A life changing event a couple of weeks ago prompted me to dedicate this blog to the lessons I learned from my mom over the years. She helped define me as a person, a father, and yes a business leader. I was honored to deliver the eulogy at her funeral recognizing the wonderful life she lived.

I’ve given countless speeches and presentations in my career, and typically I focus on the content knowing the delivery will go fine. This time I had a lifetime of content; however, the concern was about my delivery.

As a “first-timer” on the journey of losing a family member, I got to experience first-hand what that looks and feels like. I’ve seen many of my friends and co-workers go through it, and I probably said something like “I know how you feel.” I guess I really didn’t. Like many things in life, often times you have to experience them before you can “really” relate to the situation.

In the events following my mom’s passing, I could personally relate to what the significance of some of my past lessons in leadership really meant to me at this time. I’d like to share a few thoughts with you:

1.)    Work-life balance actually is important.
You’ve heard me talk about business metrics and the significance of keeping score, but how do you apply a metric to work-life balance?  I’m not sure you can, but you’ll know it when you feel it. My mom’s passing made me realize how important a company’s commitment to work-life balance is. My brothers and I had the flexibility to participate in all of the doctor’s appointments associated with her year-long cancer treatment.
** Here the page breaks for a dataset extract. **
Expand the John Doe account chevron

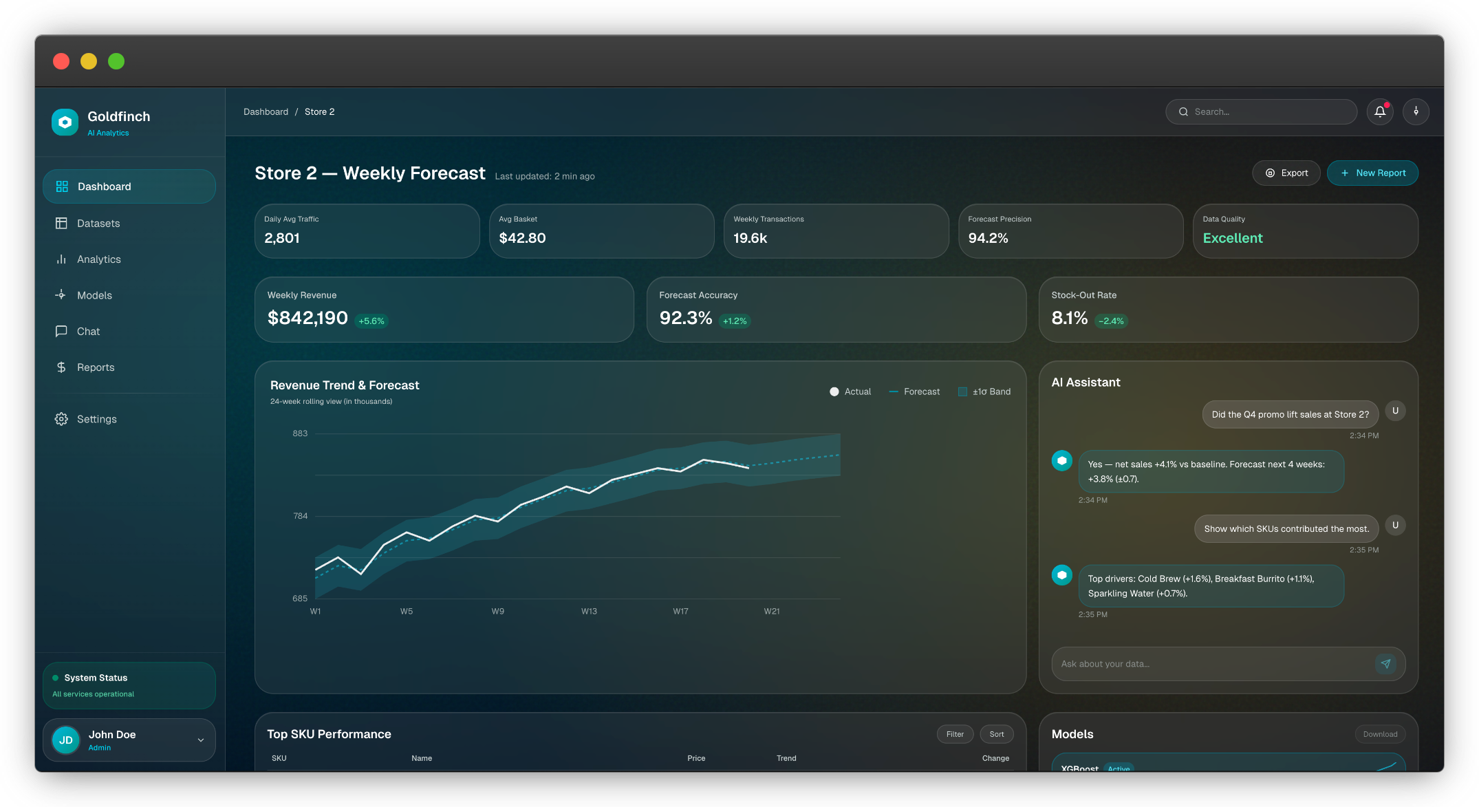click(201, 740)
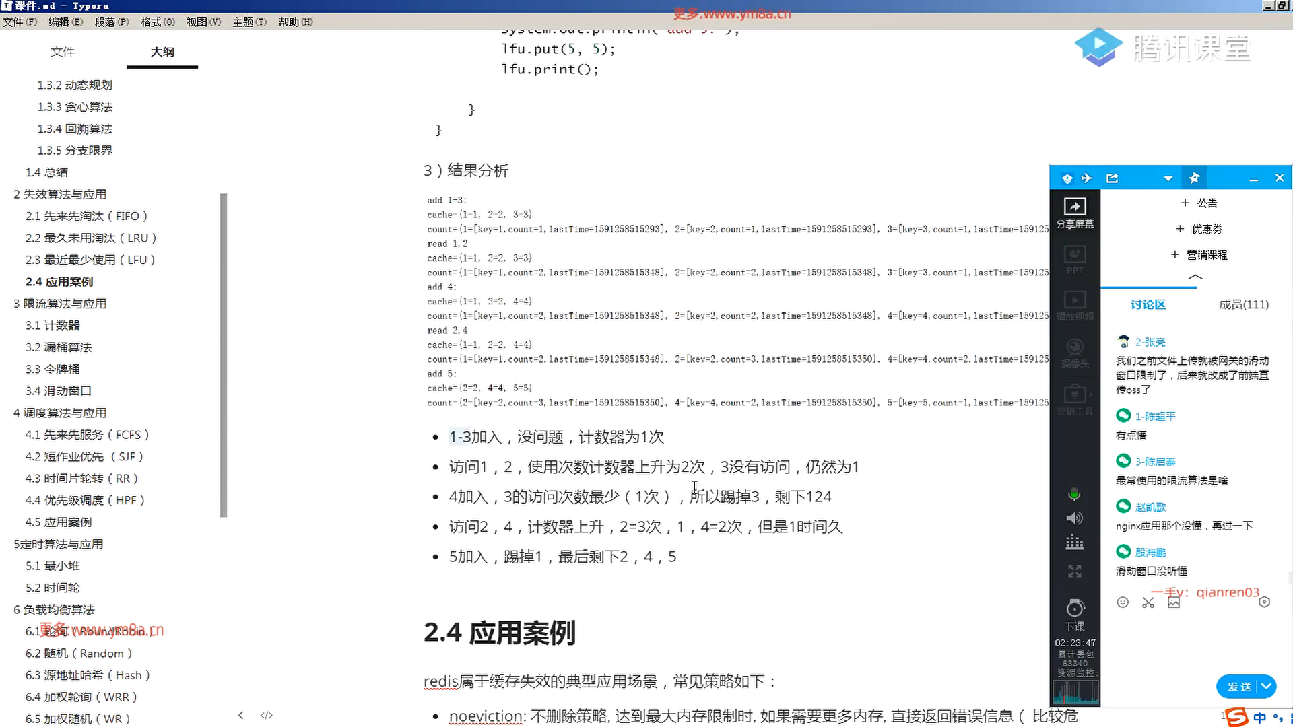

This was a reminder to me of how important it is to allow flexibility in your workplace so employees can be more active participants in life beyond work. So make the time to get involved with your kids’ activities, plan family get-togethers and visit your parents and grandparents more frequently. When life gets out of balance, commit to getting things back on track. You’ll be glad you did.

2.)    Personal relationships in business matter.
I very much appreciated the outpouring of support I received from co-workers, customers, vendors and other associates after my mom died. The notes, the calls, the memorials, the flowers – they all were noticed and they all meant so much to me. I received more hugs from my business circle than I have had in my lifetime. One of our customers drove nearly two hours to attend my mom’s funeral – what a nice surprise. It spoke volumes and reminded me that whether it’s a phone call, card or other caring gesture, taking the time to reach out to someone personally matters, often more than we know.

3.)    Get comfortable being uncomfortable.
No matter how many speeches I have given as CEO, none of them prepared me for my mom’s eulogy. When Dad asked me to “say a few words,” I knew I would be standing in front of the church on the day of the funeral. And I know that Mom would have wanted me to do that, too. This certainly reinforced my belief for the need to get comfortable being uncomfortable. I felt both the pressure of doing a good job in front of family, friends, and business associates and emotionally making it through the delivery. That was uncomfortable. Leaders are often called upon to do uncomfortable things; you might as well get comfortable with it.

4.)    Tough times reveal people’s true character.
I may have given the eulogy, but it was my brother, Greg, who rose as a leader during my mom’s battle with cancer. He documented every doctor appointment and the necessary follow-up and ensured that every member of our family was informed at every step. While he did not carry a title, he was a leader in every sense of the word. I also gained a strong appreciation for the professionals at CentraCare Health System (our largest client) and the care they provided my mom over the past year. My family felt a genuine connection with their people at all levels - from the volunteers…to the hospice providers…to the physicians. In fact, some of them even attended the wake. I now have a better appreciation for how people show their true character during our most difficult times.

Business really is personal and I have never believed that more than I do today. I encourage you to prioritize what matters most and continue to pursue your work-life balance. Life – and leadership – are defined by the choices we make each day. We need to live what we’ve learned – starting with Mom.